═══ PROVIDED INFORMATION
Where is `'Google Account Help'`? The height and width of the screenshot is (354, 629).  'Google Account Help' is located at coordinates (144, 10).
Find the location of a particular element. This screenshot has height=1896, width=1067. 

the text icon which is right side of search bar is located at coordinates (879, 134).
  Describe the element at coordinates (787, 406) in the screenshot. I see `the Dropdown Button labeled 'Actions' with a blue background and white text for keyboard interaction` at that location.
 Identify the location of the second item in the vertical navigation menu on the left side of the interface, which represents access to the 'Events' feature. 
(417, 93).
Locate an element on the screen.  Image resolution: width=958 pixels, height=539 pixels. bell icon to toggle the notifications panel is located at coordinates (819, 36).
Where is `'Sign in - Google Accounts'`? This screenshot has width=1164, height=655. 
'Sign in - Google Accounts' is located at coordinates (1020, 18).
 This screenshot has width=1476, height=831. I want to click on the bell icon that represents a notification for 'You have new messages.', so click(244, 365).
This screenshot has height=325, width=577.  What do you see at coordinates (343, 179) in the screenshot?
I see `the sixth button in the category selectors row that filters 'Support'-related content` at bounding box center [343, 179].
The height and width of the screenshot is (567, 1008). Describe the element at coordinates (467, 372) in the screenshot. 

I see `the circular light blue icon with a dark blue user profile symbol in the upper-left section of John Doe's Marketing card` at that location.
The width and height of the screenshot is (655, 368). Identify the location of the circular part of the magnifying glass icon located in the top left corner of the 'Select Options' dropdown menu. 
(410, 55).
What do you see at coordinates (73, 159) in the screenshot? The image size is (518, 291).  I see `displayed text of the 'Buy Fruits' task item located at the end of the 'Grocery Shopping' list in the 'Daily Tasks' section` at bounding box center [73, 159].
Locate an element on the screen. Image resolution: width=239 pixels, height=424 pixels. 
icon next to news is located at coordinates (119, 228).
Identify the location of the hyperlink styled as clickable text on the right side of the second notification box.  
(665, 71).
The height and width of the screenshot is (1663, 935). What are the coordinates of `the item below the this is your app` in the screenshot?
══════
Copy out the lines of the records exactly, starting at the line containing "Locate an element on the screen. Image" and ending at the last line of the records.

Locate an element on the screen. Image resolution: width=239 pixels, height=424 pixels. 
icon next to news is located at coordinates (119, 228).
Identify the location of the hyperlink styled as clickable text on the right side of the second notification box.  
(665, 71).
The height and width of the screenshot is (1663, 935). What are the coordinates of `the item below the this is your app` in the screenshot?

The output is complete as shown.